=== Supplied material ===

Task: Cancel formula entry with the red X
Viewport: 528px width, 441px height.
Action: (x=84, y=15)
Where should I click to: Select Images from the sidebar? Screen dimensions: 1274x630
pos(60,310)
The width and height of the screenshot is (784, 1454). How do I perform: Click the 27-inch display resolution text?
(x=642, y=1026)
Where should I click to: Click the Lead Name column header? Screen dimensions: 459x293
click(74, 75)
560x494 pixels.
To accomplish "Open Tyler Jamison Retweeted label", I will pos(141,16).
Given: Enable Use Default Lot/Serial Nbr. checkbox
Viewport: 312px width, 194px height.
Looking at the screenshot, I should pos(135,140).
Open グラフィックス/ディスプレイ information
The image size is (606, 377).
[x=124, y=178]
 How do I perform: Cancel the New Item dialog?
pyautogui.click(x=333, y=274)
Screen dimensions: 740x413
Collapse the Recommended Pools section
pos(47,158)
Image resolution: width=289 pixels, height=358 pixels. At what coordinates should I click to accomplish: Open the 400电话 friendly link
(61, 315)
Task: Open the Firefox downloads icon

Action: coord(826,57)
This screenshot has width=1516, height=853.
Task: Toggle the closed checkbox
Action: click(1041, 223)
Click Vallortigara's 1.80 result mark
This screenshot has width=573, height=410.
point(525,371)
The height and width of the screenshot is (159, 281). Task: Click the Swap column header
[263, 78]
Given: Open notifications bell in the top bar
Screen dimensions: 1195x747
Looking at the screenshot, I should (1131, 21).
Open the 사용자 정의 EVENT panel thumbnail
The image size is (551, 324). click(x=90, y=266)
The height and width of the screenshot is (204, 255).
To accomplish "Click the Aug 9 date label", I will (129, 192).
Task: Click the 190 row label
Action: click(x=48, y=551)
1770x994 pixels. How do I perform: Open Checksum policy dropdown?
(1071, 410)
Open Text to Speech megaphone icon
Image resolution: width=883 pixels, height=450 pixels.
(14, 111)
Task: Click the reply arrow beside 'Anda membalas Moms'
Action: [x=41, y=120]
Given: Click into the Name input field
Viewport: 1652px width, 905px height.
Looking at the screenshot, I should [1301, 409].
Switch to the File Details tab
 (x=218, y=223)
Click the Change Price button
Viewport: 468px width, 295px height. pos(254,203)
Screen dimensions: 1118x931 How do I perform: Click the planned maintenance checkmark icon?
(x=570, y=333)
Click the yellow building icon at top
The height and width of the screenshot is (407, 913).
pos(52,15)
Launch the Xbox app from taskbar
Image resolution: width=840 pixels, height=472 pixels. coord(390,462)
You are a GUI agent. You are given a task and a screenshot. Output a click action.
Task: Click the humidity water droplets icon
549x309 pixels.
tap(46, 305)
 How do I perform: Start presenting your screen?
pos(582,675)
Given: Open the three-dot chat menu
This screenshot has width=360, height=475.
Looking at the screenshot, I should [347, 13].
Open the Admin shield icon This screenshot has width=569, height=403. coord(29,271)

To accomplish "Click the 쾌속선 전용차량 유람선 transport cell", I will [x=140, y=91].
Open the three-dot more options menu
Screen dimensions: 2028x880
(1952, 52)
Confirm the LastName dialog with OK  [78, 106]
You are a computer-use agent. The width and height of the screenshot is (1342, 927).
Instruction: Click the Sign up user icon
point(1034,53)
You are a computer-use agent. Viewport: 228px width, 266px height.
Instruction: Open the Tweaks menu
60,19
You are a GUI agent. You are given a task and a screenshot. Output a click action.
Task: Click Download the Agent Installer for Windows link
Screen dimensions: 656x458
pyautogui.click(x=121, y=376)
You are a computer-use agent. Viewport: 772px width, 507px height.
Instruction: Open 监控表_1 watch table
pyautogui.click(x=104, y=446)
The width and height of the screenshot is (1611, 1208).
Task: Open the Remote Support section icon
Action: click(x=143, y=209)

===

Task objective
Copy out every line of the items above without changing anything.

Expected output
Task: Cancel formula entry with the red X
Viewport: 528px width, 441px height.
Action: (x=84, y=15)
Where should I click to: Select Images from the sidebar? Screen dimensions: 1274x630
pos(60,310)
The width and height of the screenshot is (784, 1454). How do I perform: Click the 27-inch display resolution text?
(x=642, y=1026)
Where should I click to: Click the Lead Name column header? Screen dimensions: 459x293
click(74, 75)
560x494 pixels.
To accomplish "Open Tyler Jamison Retweeted label", I will pos(141,16).
Given: Enable Use Default Lot/Serial Nbr. checkbox
Viewport: 312px width, 194px height.
Looking at the screenshot, I should pos(135,140).
Open グラフィックス/ディスプレイ information
The image size is (606, 377).
[x=124, y=178]
 How do I perform: Cancel the New Item dialog?
pyautogui.click(x=333, y=274)
Screen dimensions: 740x413
Collapse the Recommended Pools section
pos(47,158)
Image resolution: width=289 pixels, height=358 pixels. At what coordinates should I click to accomplish: Open the 400电话 friendly link
(61, 315)
Task: Open the Firefox downloads icon

Action: coord(826,57)
This screenshot has width=1516, height=853.
Task: Toggle the closed checkbox
Action: click(1041, 223)
Click Vallortigara's 1.80 result mark
This screenshot has width=573, height=410.
point(525,371)
The height and width of the screenshot is (159, 281). Task: Click the Swap column header
[263, 78]
Given: Open notifications bell in the top bar
Screen dimensions: 1195x747
Looking at the screenshot, I should (1131, 21).
Open the 사용자 정의 EVENT panel thumbnail
The image size is (551, 324). click(x=90, y=266)
The height and width of the screenshot is (204, 255).
To accomplish "Click the Aug 9 date label", I will (129, 192).
Task: Click the 190 row label
Action: click(x=48, y=551)
1770x994 pixels. How do I perform: Open Checksum policy dropdown?
(1071, 410)
Open Text to Speech megaphone icon
Image resolution: width=883 pixels, height=450 pixels.
(14, 111)
Task: Click the reply arrow beside 'Anda membalas Moms'
Action: [x=41, y=120]
Given: Click into the Name input field
Viewport: 1652px width, 905px height.
Looking at the screenshot, I should [1301, 409].
Switch to the File Details tab
 (x=218, y=223)
Click the Change Price button
Viewport: 468px width, 295px height. pos(254,203)
Screen dimensions: 1118x931 How do I perform: Click the planned maintenance checkmark icon?
(x=570, y=333)
Click the yellow building icon at top
The height and width of the screenshot is (407, 913).
pos(52,15)
Launch the Xbox app from taskbar
Image resolution: width=840 pixels, height=472 pixels. coord(390,462)
You are a GUI agent. You are given a task and a screenshot. Output a click action.
Task: Click the humidity water droplets icon
549x309 pixels.
tap(46, 305)
 How do I perform: Start presenting your screen?
pos(582,675)
Given: Open the three-dot chat menu
This screenshot has width=360, height=475.
Looking at the screenshot, I should [347, 13].
Open the Admin shield icon This screenshot has width=569, height=403. coord(29,271)

To accomplish "Click the 쾌속선 전용차량 유람선 transport cell", I will [x=140, y=91].
Open the three-dot more options menu
Screen dimensions: 2028x880
(1952, 52)
Confirm the LastName dialog with OK  [78, 106]
You are a computer-use agent. The width and height of the screenshot is (1342, 927).
Instruction: Click the Sign up user icon
point(1034,53)
You are a computer-use agent. Viewport: 228px width, 266px height.
Instruction: Open the Tweaks menu
60,19
You are a GUI agent. You are given a task and a screenshot. Output a click action.
Task: Click Download the Agent Installer for Windows link
Screen dimensions: 656x458
pyautogui.click(x=121, y=376)
You are a computer-use agent. Viewport: 772px width, 507px height.
Instruction: Open 监控表_1 watch table
pyautogui.click(x=104, y=446)
The width and height of the screenshot is (1611, 1208).
Task: Open the Remote Support section icon
Action: click(x=143, y=209)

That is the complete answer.